Dixon was born on July 23, 1848, in Neversink, Sullivan County, New York, to Henry and Catherine Dixon. He was orphaned at 13 years old and moved in with J.L. Lamoree of Grahamville, New York.

He graduated from the academy in Monticello, New York on June 20, 1868, and then attended Rutgers Prep for one year. He entered Rutgers University in 1969 and joined Delta Upsilon; was a member of the original Rutgers football team; he won the Van Doreen prize for Essay on Christian Missions and was a commencement speaker when he graduated from Rutgers University in 1873.

==Career==

Upon graduation, he moved to Ridgway, Pennsylvania where he was the principal of the local school for two years. He was elected the County Superintendent of the schools of Elk County, Pennsylvania, which position he held for twelve years. He studied law under a couple lawyers and was admitted to the bar on May 30, 1878. On December 4, 1884, he purchased the Elk Democrat and ran that journal for several years. He published "A complete history of school education in Elk County."

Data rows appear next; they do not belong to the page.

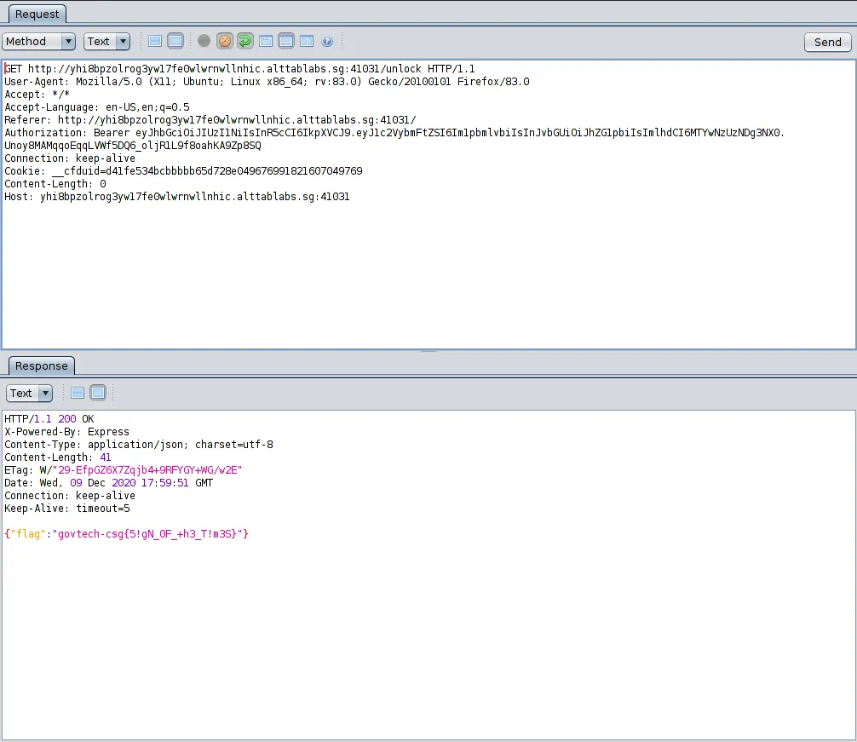This screenshot has height=742, width=857.
Task: Open help via the blue question mark icon
Action: pos(327,41)
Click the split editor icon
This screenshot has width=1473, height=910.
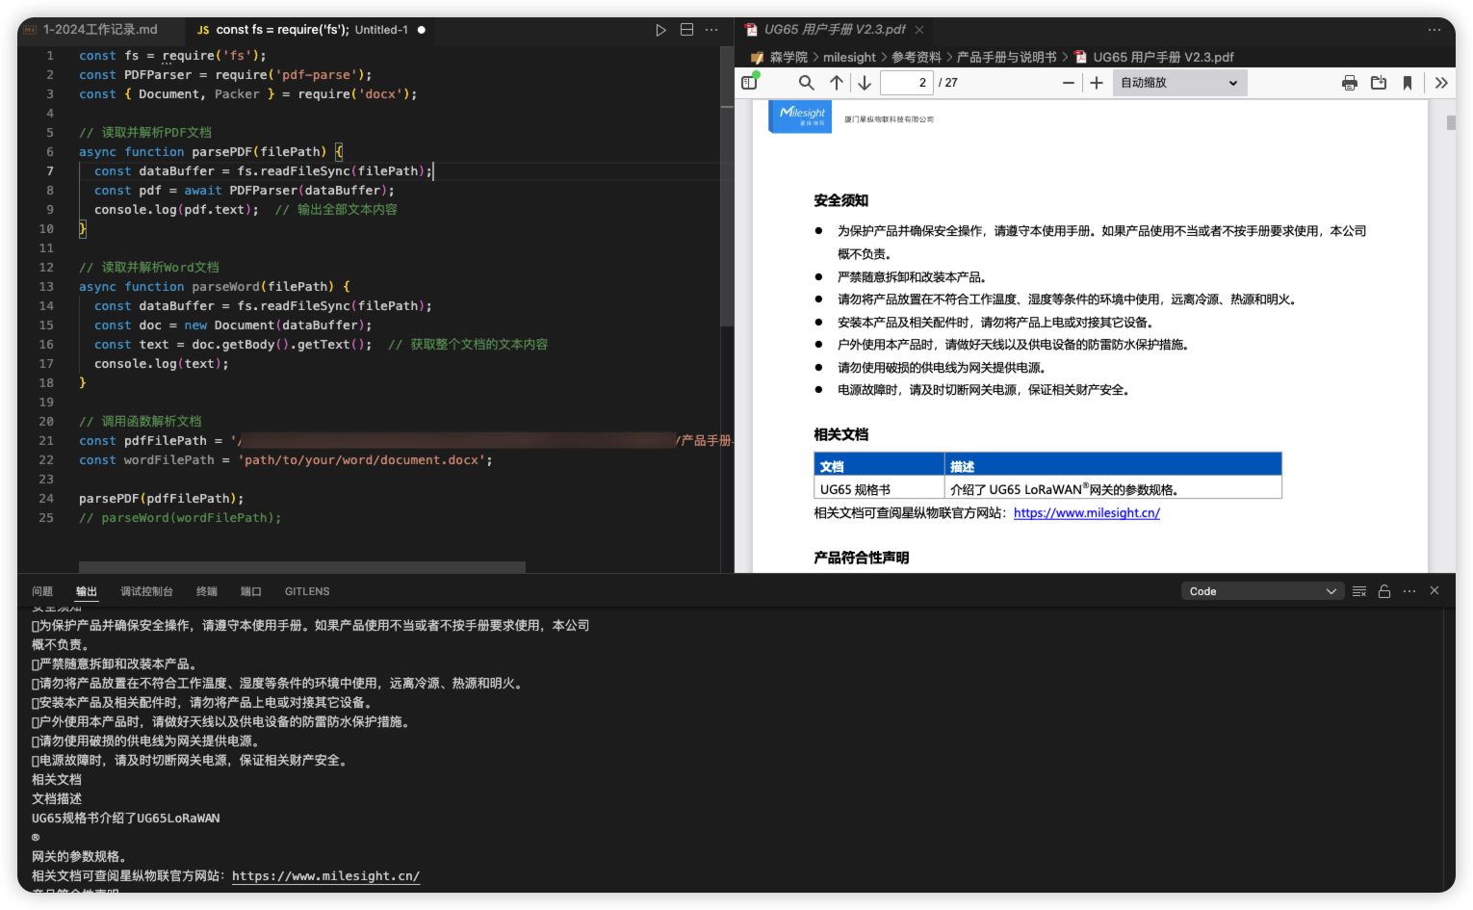click(686, 30)
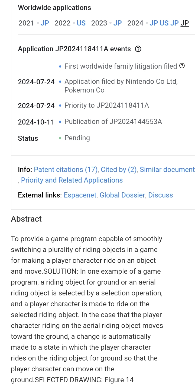Click help icon beside family litigation filed

tap(182, 66)
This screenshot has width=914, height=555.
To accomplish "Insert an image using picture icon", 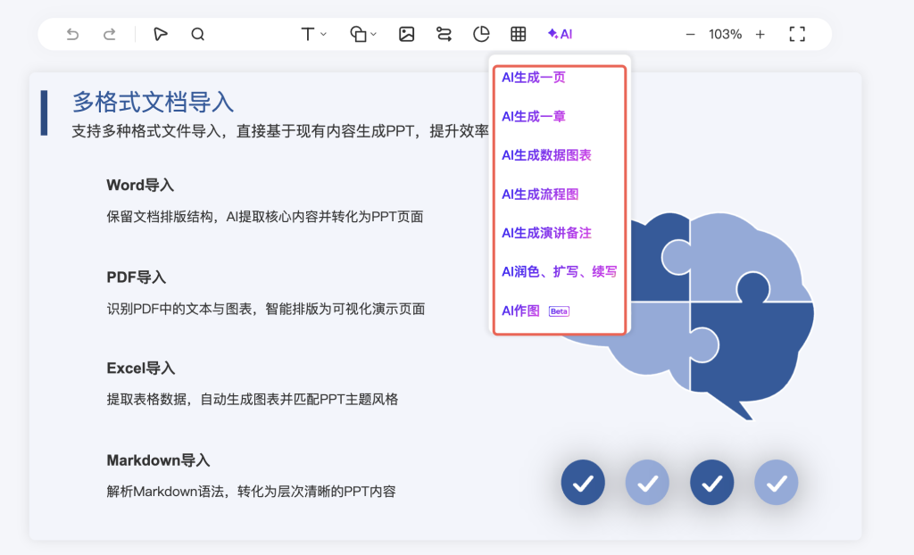I will coord(406,35).

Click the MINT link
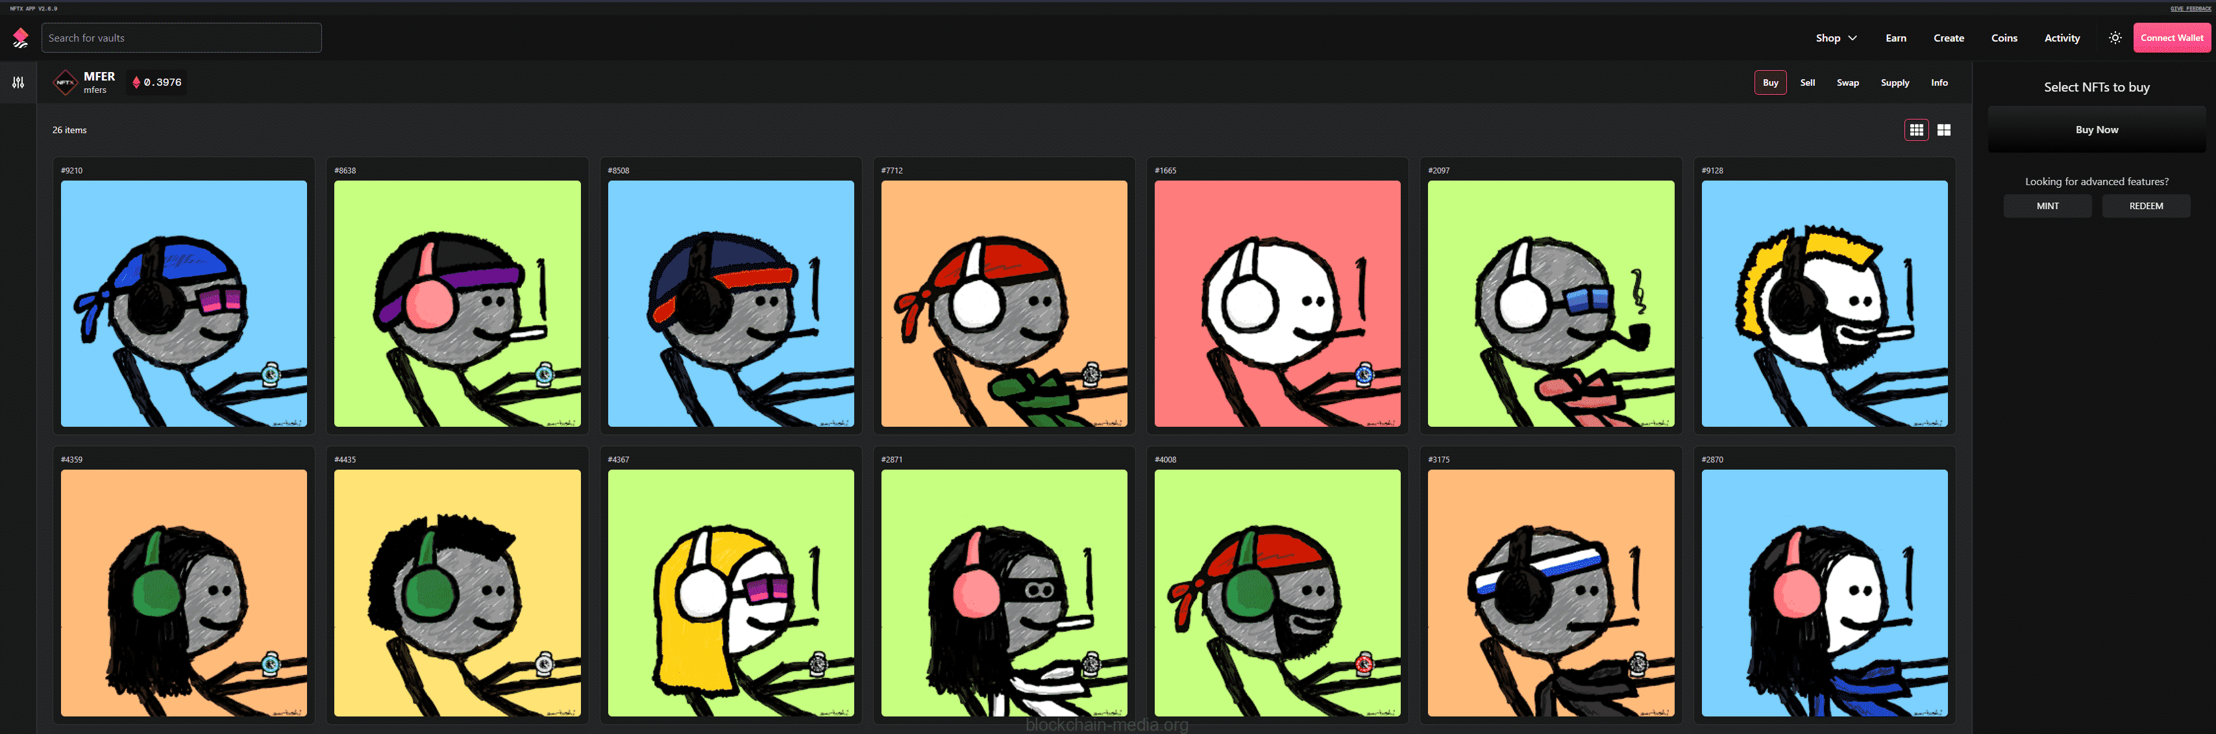pos(2048,206)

He was a member of Knapp Commandery of the Knights Templar; a Democrat; and multiple time Chairman of the Elk County Committee. He represented Elk County four times in the Pennsylvania Legislature, from 1893 to 1901.

==Later life==

In September 1874, he married Susan Eaton, with whom he had three children. He died on June 13, 1912, in Ridgway, Pennsylvania.